Direction a: Repeat everything in the listing from its first line down to the line containing "Action: [6, 75]", word for word.

This policy was very unpopular among the starving population. Fair enough. The government could have donated the extra food to the needy instead of dumping it. We don’t know what you think, but for us, that “prudent move” was a loser.

Present-day farms constantly suffer from centralized regulation. Due to the labor shortage, which was triggered by immigration rules, fruit on trees keeps rotting away. This situation is essentially the state bossing it citizens around: “You do this,” or “You must do that.” It is determining how farmers can use their private property and who they can or can’t hire. If only farmers could behave as they please, sell food, or provide jobs to whoever they want. If only people could look for work without fear that their families will wind up in jail for crossing an arbitrary, non-private property boundary called the “border.” But that would be decentralized chaos.

Yet another instance of decentralized chaos “illegal charities.” In the US, a World War II veteran was arrested for giving food to homeless people. Arnold Abbott faced 60 days in prison and a $500 fine for violating the city’s law about feeding the homeless in a public place.

All these cases m demonstrate that the centralized system will never be able to identify the market calls of individual economic entities and their needs. Worse still, they just don’t want to. Obviously, it is important for all governments to keep absolutely everything under control. This approach prevents many problems, such as anarchy, social unrest, danger to the rule of law, and so on. However, it is a big vicious circle impairing the enjoyment of human rights.
Instead of trying to make each and every sphere ideal in the authority’s view, all the necessary conditions for the well-being of society must be put in place first. That’s a matter of concern for the state.

Decentralization Is Here

The US market is both a dream and a nightmare for any startup. Many people set up their head offices there but use completely different companies to conduct ICOs and issue tokens in those jurisdictions where the crypto activity is welcome. Companies registered in other countries (including overseas) limit the participation of American citizens and residents in token sales. This is no doubt that this situation is connected to securities and stock market legislation, as well as with the activities of the regulator represented by the Securities and Exchange Commission (SEC).

Records shown:

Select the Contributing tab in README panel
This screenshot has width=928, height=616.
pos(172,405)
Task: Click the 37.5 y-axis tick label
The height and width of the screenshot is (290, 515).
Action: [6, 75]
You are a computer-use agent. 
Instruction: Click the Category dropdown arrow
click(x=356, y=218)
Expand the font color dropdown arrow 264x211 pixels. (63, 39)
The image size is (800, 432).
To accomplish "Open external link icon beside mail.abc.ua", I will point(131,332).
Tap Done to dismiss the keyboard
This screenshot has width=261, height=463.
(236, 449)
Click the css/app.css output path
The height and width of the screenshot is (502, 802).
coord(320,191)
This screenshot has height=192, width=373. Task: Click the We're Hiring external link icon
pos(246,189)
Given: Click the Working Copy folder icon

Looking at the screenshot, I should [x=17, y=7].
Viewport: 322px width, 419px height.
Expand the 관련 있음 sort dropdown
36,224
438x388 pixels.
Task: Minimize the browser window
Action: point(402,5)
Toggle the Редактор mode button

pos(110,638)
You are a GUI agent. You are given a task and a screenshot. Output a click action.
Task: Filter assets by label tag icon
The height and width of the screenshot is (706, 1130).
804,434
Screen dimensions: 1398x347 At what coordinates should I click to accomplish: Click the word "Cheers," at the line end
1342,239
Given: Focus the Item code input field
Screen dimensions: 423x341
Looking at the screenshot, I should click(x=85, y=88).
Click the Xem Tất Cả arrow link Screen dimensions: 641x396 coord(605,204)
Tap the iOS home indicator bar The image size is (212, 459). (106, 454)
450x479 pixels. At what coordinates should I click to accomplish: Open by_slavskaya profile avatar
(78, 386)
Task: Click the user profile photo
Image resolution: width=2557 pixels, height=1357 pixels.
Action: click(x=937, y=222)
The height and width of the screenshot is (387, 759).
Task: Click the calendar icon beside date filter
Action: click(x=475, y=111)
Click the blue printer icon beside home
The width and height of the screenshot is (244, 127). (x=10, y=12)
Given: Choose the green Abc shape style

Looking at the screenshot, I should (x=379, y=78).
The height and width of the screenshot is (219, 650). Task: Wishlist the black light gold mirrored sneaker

Direction b: Write what comes next in the piece on government control and decentralization, picking up after its last sentence.

Exercise output a:
Select the Contributing tab in README panel
This screenshot has width=928, height=616.
pos(172,405)
Task: Click the 37.5 y-axis tick label
The height and width of the screenshot is (290, 515).
Action: [6, 75]

Exercise output b:
In contrast to the vague policy of the USA, Europe has quickly created regulatory bodies and adopted laws managing the new financially technological industry in its infancy. Biggies in innovative technologies, such as Malta, Italy, Switzerland, Denmark, and Estonia, are among the top European countries loyal to the blockchain solutions, BTC, and other virtual coins. Furthermore, they stress the importance of building a crypto-oriented economy.

Some countries where blockchain is more closely intertwined with daily life have already adopted laws encouraging the growth of this innovative technology and new rules that require transparency of information and data sharing for markets and government institutions.

Still, there are several major hurdles that need to be overcome. For example, there is no specific regulation of virtual currencies. Operations with BTCs are considered the same as payment transactions with coins or banknotes, but Bitcoin is not recognized as a taxable asset. At the same time, there is nothing more irritating for regulators than Bitcoin ATMs. Law-enforcement agencies in Germany consider operations with internet cash (in particular, Bitcoin ATMs) to be a weak link answering the door for money laundering gained through illegal means.

Final Words

The government wants to regulate cryptocurrency for the purpose of maintaining control over trade and industry, as well as to collect extra taxes. (We’ll spare you the other less significant reasons.) But experience has proven that the evolution of technologies is impossible to stop. In the near future, BTC will do to money what email has done to the postal service. It’s the game-changer in the world of technology, leading to a revolution in industry.